• Provided records:
━━━━

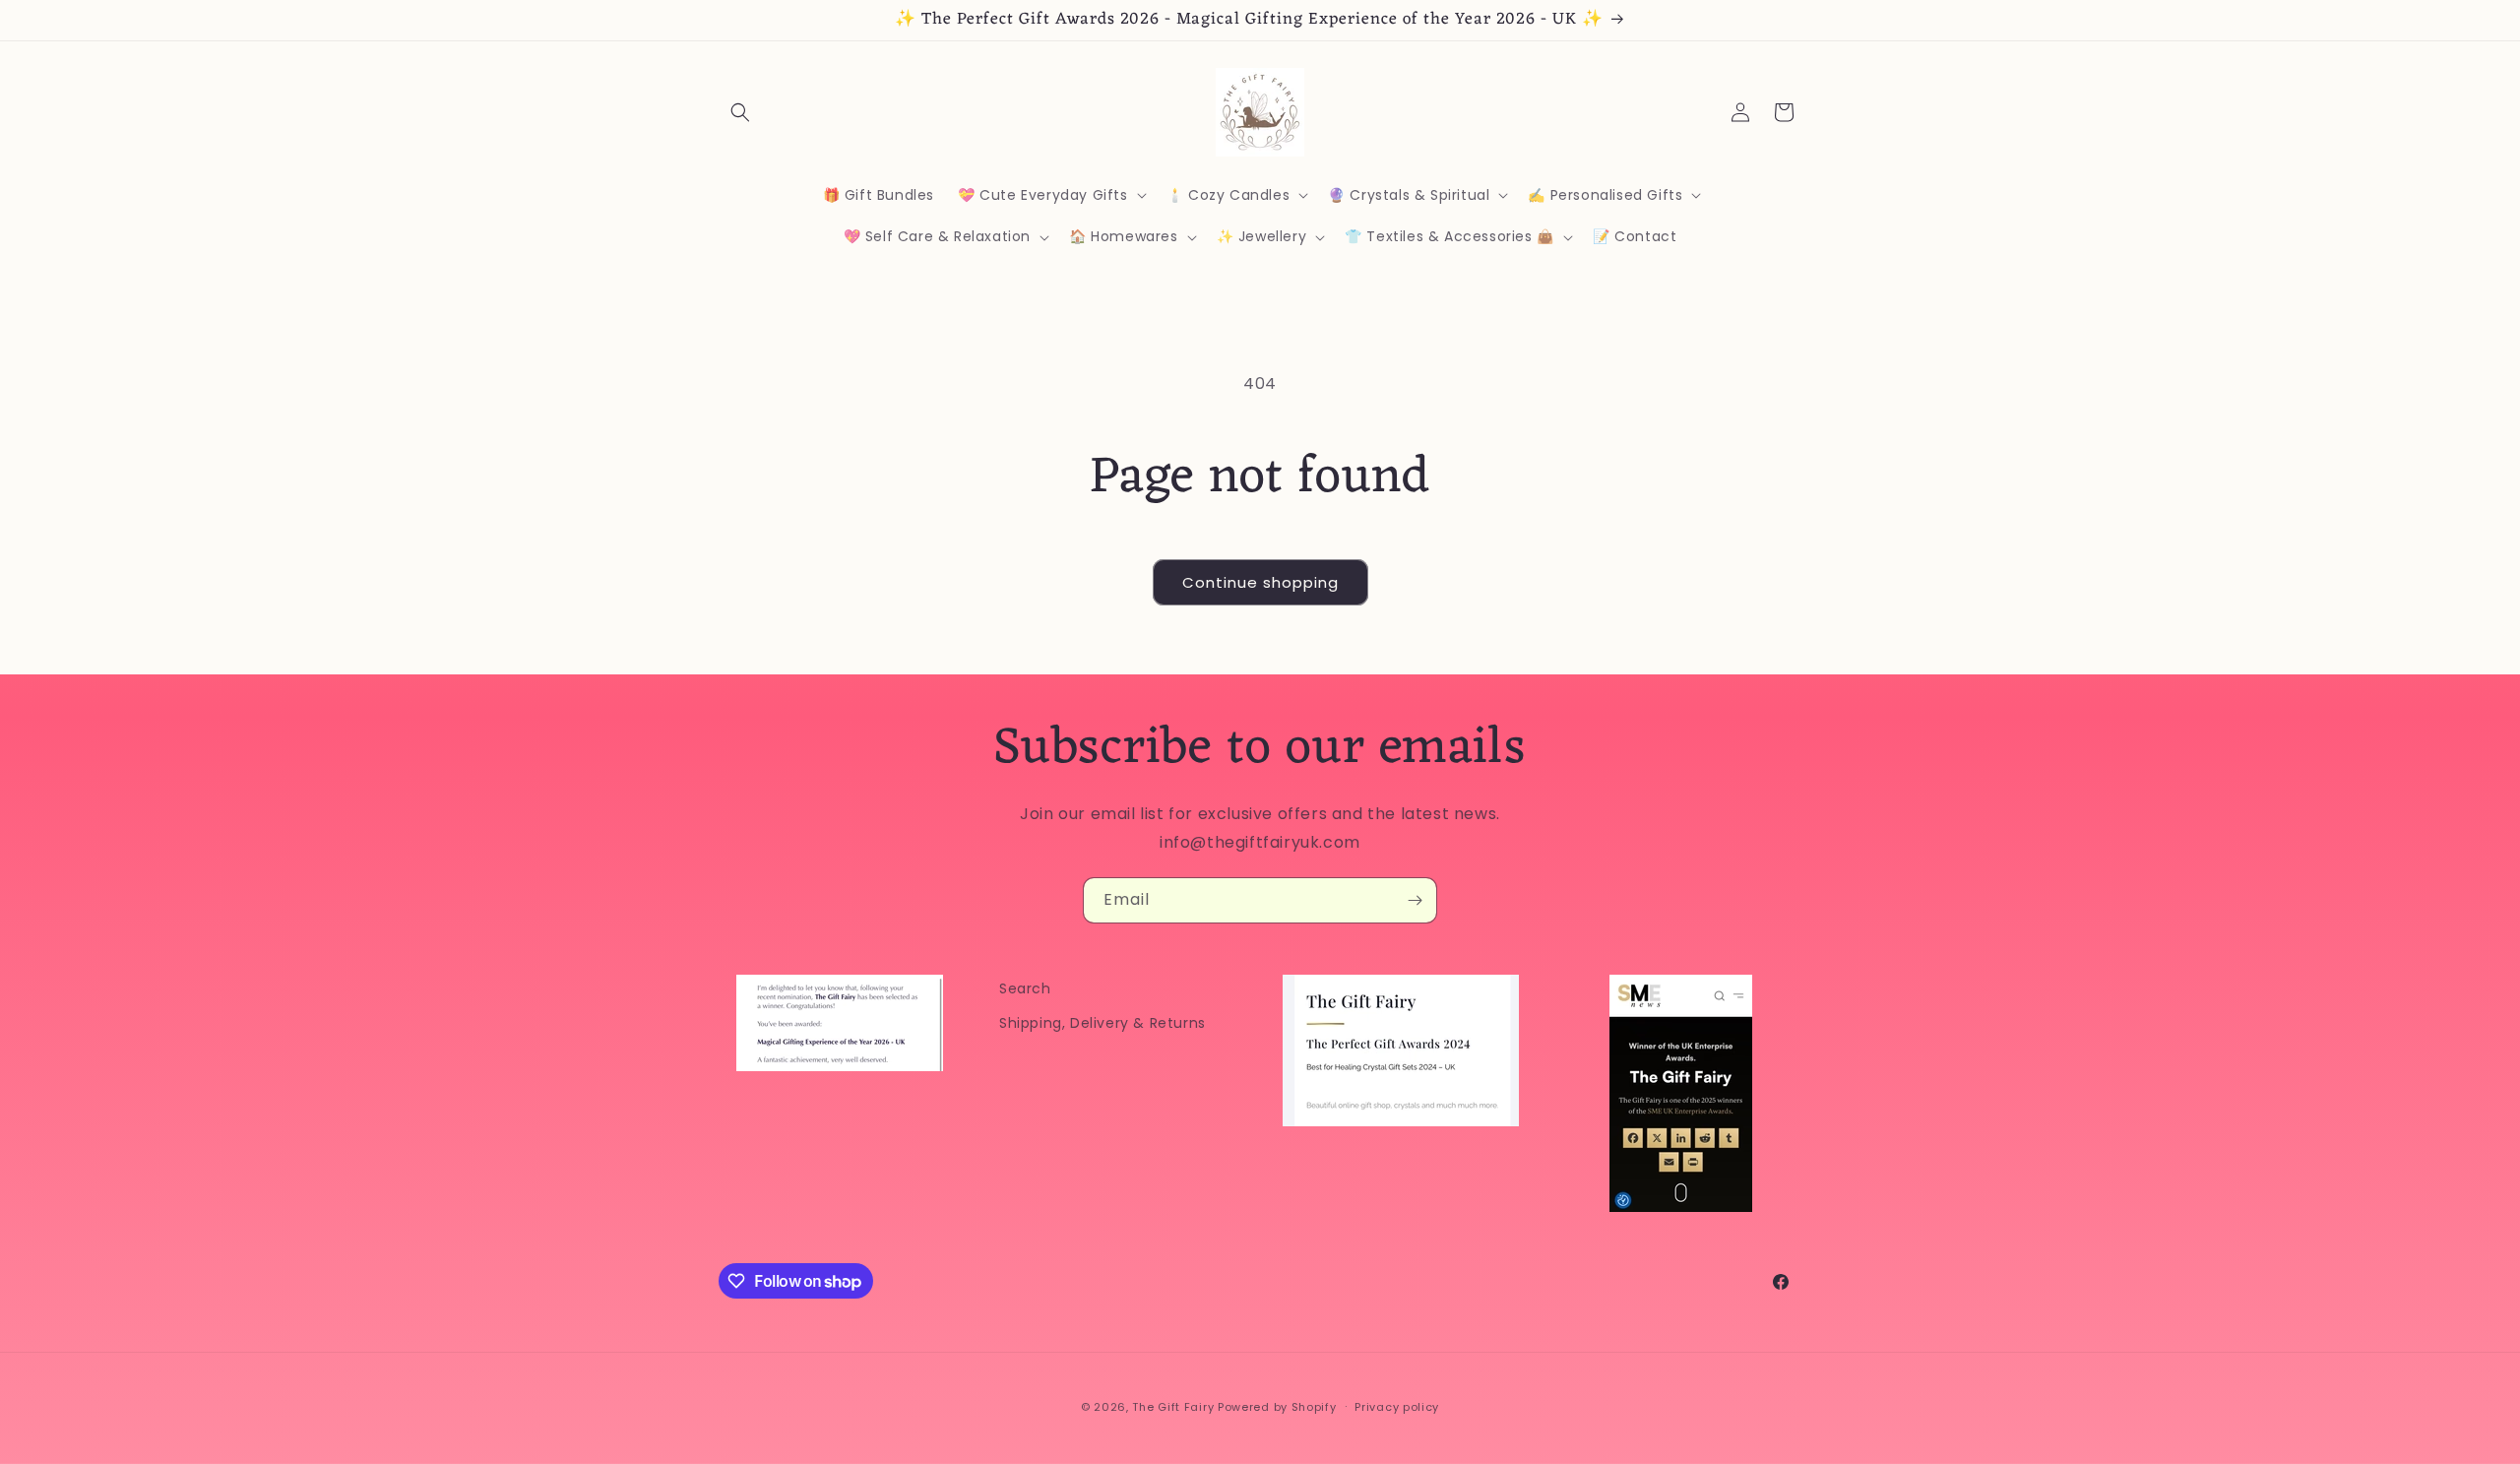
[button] (740, 112)
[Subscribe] (1414, 900)
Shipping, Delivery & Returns (1102, 1023)
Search (1025, 988)
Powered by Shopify (1277, 1407)
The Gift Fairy (1173, 1407)
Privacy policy (1396, 1407)
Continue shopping (1260, 582)
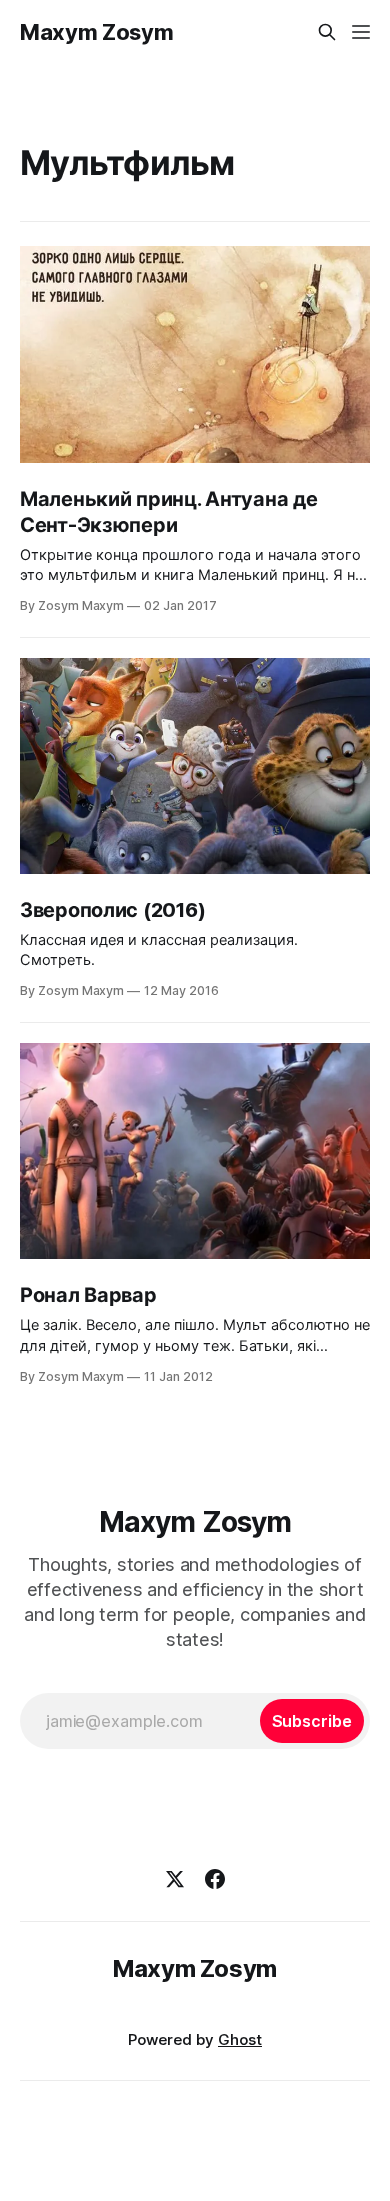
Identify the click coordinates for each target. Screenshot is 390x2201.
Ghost (240, 2039)
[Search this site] (327, 32)
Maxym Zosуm (96, 32)
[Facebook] (215, 1879)
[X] (175, 1879)
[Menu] (361, 32)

━━━━

• Task to carry out: Exactly as written, return each line above and leave the pictures behind.

• Solution to the exercise:
[button] (740, 112)
[Subscribe] (1414, 900)
Shipping, Delivery & Returns (1102, 1023)
Search (1025, 988)
Powered by Shopify (1277, 1407)
The Gift Fairy (1173, 1407)
Privacy policy (1396, 1407)
Continue shopping (1260, 582)
Identify the click coordinates for each target. Screenshot is 390x2201.
Ghost (240, 2039)
[Search this site] (327, 32)
Maxym Zosуm (96, 32)
[Facebook] (215, 1879)
[X] (175, 1879)
[Menu] (361, 32)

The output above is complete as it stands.